ECLI:NL:CRVB:2016:1491
Centrale Raad van Beroep
- Hoger beroep
- Rechtspraak.nl
Toekenning van huishoudelijke verzorging in resultaatsgebieden en de compensatieplicht onder de Wet maatschappelijke ondersteuning
In deze zaak gaat het om de toekenning van huishoudelijke verzorging aan een betrokkene door het college van burgemeester en wethouders van Rotterdam, die in hoger beroep is aangevochten. De betrokkene, geboren in 1940, heeft lichamelijke beperkingen die haar belemmeren bij het uitvoeren van huishoudelijke taken. Het college heeft haar vanaf oktober 2012 hulp bij het huishouden toegekend, aanvankelijk voor 2 uur en 45 minuten per week, tijdelijk uitgebreid naar 3 uur en 45 minuten per week in verband met een herniaoperatie.
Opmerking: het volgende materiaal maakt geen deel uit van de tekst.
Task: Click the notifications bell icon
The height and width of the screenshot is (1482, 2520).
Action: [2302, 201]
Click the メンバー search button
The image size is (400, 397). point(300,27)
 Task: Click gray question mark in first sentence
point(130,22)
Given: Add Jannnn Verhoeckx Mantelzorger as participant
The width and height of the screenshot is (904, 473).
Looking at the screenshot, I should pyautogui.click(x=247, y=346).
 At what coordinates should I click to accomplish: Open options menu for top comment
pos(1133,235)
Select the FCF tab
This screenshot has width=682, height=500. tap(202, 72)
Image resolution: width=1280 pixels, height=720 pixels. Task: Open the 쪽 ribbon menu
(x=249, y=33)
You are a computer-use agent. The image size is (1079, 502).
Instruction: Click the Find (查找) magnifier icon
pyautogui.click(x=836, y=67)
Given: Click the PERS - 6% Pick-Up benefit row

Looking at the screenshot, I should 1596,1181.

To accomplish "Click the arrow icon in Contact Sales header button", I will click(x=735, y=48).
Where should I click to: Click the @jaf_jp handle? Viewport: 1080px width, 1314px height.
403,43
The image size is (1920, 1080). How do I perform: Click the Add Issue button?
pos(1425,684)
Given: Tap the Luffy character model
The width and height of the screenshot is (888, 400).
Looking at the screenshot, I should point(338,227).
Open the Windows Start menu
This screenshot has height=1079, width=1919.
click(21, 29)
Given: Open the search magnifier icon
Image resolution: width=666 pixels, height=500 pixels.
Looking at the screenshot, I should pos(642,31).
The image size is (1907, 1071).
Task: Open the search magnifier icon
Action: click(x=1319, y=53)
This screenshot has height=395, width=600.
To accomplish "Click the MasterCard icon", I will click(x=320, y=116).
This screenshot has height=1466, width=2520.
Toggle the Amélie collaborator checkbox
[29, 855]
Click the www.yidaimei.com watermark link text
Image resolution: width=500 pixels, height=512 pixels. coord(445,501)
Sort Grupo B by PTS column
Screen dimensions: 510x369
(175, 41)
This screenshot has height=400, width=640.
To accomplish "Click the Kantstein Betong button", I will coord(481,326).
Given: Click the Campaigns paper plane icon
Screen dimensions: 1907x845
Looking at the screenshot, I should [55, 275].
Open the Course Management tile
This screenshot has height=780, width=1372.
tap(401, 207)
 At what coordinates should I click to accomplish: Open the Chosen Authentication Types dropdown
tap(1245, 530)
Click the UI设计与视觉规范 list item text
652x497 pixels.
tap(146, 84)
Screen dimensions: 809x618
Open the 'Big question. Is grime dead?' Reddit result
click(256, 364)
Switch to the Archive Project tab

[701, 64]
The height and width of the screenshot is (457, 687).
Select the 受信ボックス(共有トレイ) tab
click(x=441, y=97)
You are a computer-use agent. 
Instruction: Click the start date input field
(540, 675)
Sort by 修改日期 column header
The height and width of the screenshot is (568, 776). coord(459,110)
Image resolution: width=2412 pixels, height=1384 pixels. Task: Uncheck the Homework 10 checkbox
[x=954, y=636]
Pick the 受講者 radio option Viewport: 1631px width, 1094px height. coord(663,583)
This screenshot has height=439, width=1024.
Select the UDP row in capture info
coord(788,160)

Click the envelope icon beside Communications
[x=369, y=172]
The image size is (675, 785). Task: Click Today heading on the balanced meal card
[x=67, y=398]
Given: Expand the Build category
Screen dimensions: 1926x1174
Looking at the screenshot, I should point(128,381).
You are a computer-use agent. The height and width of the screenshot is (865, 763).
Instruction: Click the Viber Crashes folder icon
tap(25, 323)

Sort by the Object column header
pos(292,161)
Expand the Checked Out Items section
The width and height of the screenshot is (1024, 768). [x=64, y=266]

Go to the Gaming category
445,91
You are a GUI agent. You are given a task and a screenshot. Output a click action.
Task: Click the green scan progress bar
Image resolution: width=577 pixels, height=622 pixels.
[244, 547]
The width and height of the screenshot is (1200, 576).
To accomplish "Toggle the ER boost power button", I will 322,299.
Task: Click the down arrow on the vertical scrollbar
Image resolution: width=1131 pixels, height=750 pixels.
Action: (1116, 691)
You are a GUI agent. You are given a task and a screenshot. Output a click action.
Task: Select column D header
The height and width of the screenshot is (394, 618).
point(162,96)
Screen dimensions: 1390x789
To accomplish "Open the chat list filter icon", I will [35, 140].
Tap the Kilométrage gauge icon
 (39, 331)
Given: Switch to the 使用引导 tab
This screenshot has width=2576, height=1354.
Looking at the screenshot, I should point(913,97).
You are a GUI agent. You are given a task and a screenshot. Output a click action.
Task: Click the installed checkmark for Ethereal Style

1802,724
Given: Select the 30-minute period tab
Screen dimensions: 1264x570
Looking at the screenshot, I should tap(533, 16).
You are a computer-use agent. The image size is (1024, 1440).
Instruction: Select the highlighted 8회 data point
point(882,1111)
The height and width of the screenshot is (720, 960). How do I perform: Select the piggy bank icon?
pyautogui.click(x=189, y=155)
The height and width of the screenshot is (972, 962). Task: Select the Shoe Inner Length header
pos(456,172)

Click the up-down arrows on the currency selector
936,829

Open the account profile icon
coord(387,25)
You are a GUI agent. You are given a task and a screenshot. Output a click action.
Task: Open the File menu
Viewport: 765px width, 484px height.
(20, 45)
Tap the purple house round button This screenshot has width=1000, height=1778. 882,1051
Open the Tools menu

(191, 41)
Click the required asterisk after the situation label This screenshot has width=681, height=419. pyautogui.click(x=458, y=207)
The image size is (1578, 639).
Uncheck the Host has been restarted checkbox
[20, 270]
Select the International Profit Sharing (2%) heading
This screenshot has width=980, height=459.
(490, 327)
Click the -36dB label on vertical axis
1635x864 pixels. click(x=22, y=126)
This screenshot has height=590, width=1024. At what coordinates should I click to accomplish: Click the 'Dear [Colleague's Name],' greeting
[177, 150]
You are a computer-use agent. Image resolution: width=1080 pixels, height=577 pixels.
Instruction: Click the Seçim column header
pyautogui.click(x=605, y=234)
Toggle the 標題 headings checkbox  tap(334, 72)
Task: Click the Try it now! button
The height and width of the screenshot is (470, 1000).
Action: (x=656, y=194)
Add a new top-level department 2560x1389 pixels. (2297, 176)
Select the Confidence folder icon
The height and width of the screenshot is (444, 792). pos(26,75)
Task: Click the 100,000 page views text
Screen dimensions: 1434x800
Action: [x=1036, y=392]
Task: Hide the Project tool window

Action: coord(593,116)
Na een verzoek om verlenging van de huishoudelijke hulp, heeft het college op 1 mei 2013 een nieuwe toekenning gedaan voor de periode van 1 mei 2013 tot en met 30 april 2018, maar met een beperking in de vorm van resultaatsgebieden.
De rechtbank Rotterdam heeft in de eerdere uitspraak geoordeeld dat de toekenning van huishoudelijke zorg in resultaatsgebieden onvoldoende maatstaven biedt om te beoordelen of de betrokkene adequaat wordt gecompenseerd voor haar beperkingen. Het college heeft in hoger beroep betoogd dat de toekenning in resultaatsgebieden voldoende handvatten biedt om de compensatieverplichting van de Wet maatschappelijke ondersteuning (Wmo) te waarborgen. De Centrale Raad van Beroep heeft de zaak beoordeeld en geconcludeerd dat de door het college gehanteerde wijze van toekenning van huishoudelijke verzorging in resultaatsgebieden een duidelijke maatstaf mist. De Raad heeft de aangevallen uitspraak van de rechtbank bevestigd en het college veroordeeld in de proceskosten van de betrokkene.
De uitspraak benadrukt de verplichting van het college om te zorgen voor een adequate compensatie van beperkingen op het gebied van zelfredzaamheid en maatschappelijke participatie, en dat de toekenning van zorg moet voldoen aan de eisen van rechtszekerheid en transparantie.